Charcoal burning also has a long tradition in the Black Forest. In many respects it behaved with it quite similarly as with the glassblowing. In the Black Forest, not only was quartz for glass production sought early on, but also copper, iron and even silver. For their further processing, great heat was needed, for which the burning of bare wood, as the glassblowers did, was no longer sufficient. For this purpose, there were charcoal burners, who prepared the wood in such a way that it was charred, its energy density was increased, so that it radiated higher temperatures when burned.

 

The charcoal burner built a kiln from a cone-shaped pile of logs, which was then covered with brushwood and sealed with earth and moss. Only one opening remained, through which some embers were pushed into the interior of the charcoal kiln. This ember then had to gradually spread to the wood in the pile and smolder it. It was important that the temperature inside remained constant. The wood was not allowed to burn, but only to smolder in order to become coal.

 

Since charcoal burning was a very dirty trade, charcoal burners usually enjoyed a rather bad reputation, for which, however, they could not help. This circumstance was taken up by the writer Wilhelm Hauff in his fairy tale "The Cold Heart". In this fairy tale, the poor charcoal burner Peter Munk has three wishes from the little glass man, a good forest spirit. He squanders two of them on wealth, which is why the third is initially denied him. Therefore, Peter turns to another, evil spirit, who grants him even more money, but puts a stone instead of a heart as the price. As Peter becomes increasingly stingy and callous, even neglecting his mother and killing his wife in anger, he wants his heart back, but does not get it back from the evil forest spirit. Instead, the good one helps him with some advice. So Peter seeks out the evil spirit again and accuses him that the cold stone heart is not working properly.

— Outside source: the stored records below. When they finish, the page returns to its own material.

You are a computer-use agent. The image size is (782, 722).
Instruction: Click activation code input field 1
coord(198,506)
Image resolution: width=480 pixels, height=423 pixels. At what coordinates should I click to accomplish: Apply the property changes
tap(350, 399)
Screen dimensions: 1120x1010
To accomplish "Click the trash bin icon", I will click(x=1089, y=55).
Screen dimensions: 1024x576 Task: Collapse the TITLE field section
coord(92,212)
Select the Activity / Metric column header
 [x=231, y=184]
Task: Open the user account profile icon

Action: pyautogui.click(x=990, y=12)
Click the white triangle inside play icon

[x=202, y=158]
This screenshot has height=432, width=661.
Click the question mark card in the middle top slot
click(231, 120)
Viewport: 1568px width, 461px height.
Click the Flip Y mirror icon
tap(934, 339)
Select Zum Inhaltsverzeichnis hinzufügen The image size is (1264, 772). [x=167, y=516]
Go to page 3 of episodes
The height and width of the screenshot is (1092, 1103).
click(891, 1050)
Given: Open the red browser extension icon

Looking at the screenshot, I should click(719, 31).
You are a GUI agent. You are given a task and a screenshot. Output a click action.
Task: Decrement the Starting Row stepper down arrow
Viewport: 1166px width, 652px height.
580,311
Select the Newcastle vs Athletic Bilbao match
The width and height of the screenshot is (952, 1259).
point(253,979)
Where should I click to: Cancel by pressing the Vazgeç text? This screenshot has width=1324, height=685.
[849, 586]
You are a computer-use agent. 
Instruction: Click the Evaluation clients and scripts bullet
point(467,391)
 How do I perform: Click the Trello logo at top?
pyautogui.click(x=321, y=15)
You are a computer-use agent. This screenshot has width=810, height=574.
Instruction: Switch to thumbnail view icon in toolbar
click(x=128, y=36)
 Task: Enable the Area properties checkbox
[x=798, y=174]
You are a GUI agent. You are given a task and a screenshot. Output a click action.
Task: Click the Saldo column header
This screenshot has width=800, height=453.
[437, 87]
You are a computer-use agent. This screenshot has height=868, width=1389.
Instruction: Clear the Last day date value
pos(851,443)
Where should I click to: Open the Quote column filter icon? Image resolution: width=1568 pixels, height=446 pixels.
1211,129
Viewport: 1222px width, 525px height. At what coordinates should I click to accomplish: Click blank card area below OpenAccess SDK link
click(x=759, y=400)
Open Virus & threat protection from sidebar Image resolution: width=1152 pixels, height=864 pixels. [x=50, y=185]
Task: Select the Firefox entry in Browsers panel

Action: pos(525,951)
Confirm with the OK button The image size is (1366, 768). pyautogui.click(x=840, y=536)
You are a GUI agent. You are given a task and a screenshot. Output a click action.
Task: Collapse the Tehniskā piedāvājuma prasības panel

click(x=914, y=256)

The evil forest spirit does not want to believe this and gives him back his real heart as a comparison. No sooner has this happened than the good forest spirit grants Peter protection and reunites him with his mother and his revived wife. By the way, there is a Hauff Fairy Tale Museum in Baiersbronn, which is dedicated to this fairy tale and to the author himself.

 

The charcoal burners soon had a similar fate as the glass blowers. Since they needed a lot of wood for their work, they had to clear more and more forests and adapt their charcoal kilns to the location of the available forest. Thus, they too caused the almost complete clear-cutting of the Black Forest towards the end of the nineteenth century.